** Page extract **
# Escambia 1-1-12



## Amarillo Palmira (Jan 2, 2010)

Pretty good day today. No Jersey Devil (NJD) and I hit the water at Jim's at about 7 AM. We worked the area around Jim's for some trout but it wasn't really on for us (though we heard it turned on later). We made the long run through the Xs and out to the main river and tried around the power plant area and got some big white trout, a few specks, and a pickerel and a couple of rat reds. We said to heck with it and decided to just do some bass fishing since it was warming up nicely. We worked a lot of areas with grass and ended up with 21 bass in the boat, all near grass, and all on either chartreuse shallow diving crankbaits or chartreuse spinnerbaits. I got one bite on a trick worm, near some wood, but missed him. We had probably 6 fish get off before we got them in the boat and missed 4-5 hard bites for some reason. None of the fish were huge, but we had many of keeper size. One weird thing, regardless of species, almost every fish today was caught on the back hook of the crankbait. Weird. Go figure.


----------



## CatHunter (Dec 31, 2008)

We went bluegill fishing this morning after gathering a few nice ones we headed up to (mystic springs landing, Escambia river) to try and get some Flats we fished from 5pm-11pm with 0 bites:thumbdown: And we had some awesome baits and spots picked out must be the cold front.

I watched the water go from 58 to 56 in three hours..

Hey at-least we did fish the very first day of the year, props to every one who went today:thumbsup:


----------



## nojerseydevil (Jan 23, 2009)

Best bass fun in a long time. We even got a double catch at the same time. Hope to do it again soon. 

NJD


----------



## auguy7777 (Feb 23, 2009)

Good job guys. We were out there Saturday of last week and could only get bream/warmouth to bite. Bass weren't biting, but we weren't in any grass either.


----------



## nojerseydevil (Jan 23, 2009)

The weather was good at first and then went bad and then great. The wind played a big factor. We found the moving water with some wind with it and it was on. We even had a double Bass catch at the same time. 

NJD


----------



## Spectre Gunner (Sep 6, 2010)

Not a bad day AP.


----------

** Listed records **

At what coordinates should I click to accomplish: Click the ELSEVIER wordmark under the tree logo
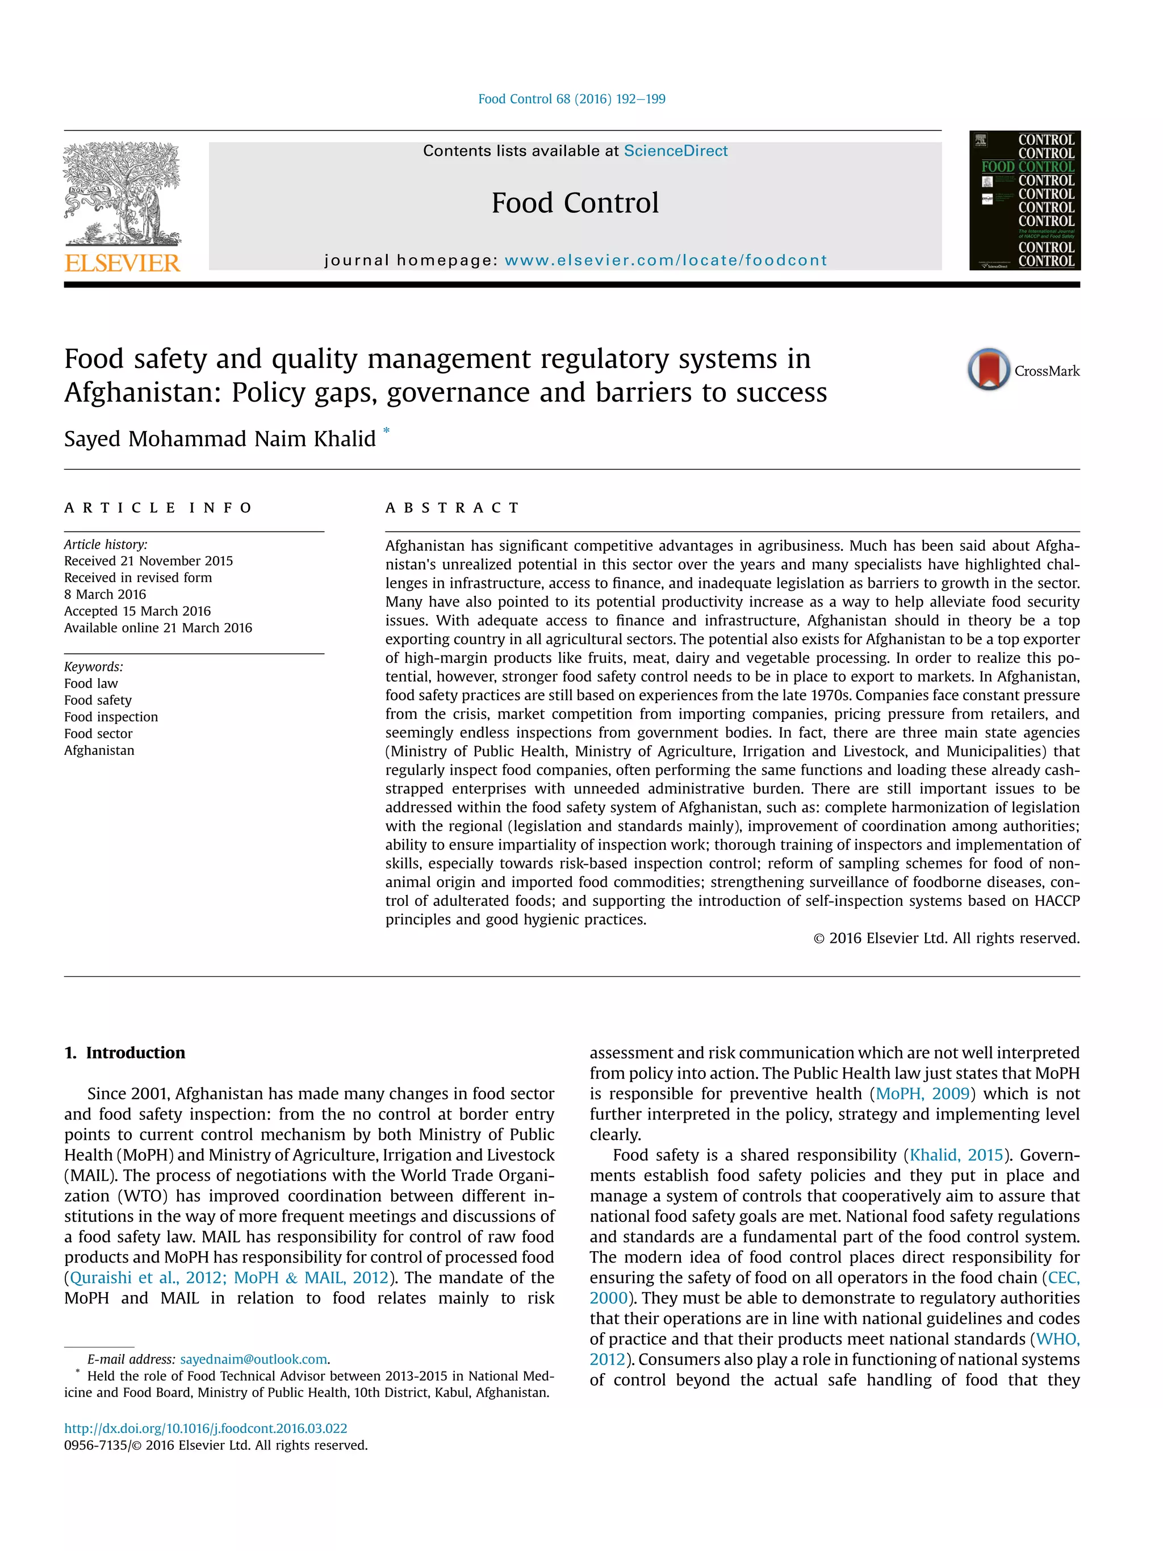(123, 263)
==
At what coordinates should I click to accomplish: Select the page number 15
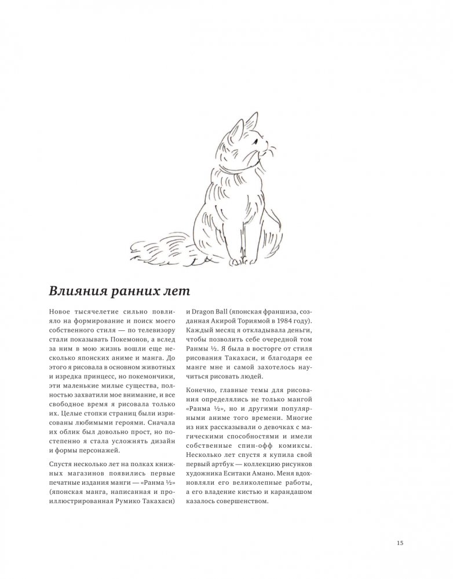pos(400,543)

** Set problem **
Copy the stretch of the fishing thread from "## auguy7777 (Feb" through "any grass either.", swapping out "Saturday" and putting "Sunday" in its place. Work from the fishing thread alone, not the records.

** The output **
## auguy7777 (Feb 23, 2009)

Good job guys. We were out there Sunday of last week and could only get bream/warmouth to bite. Bass weren't biting, but we weren't in any grass either.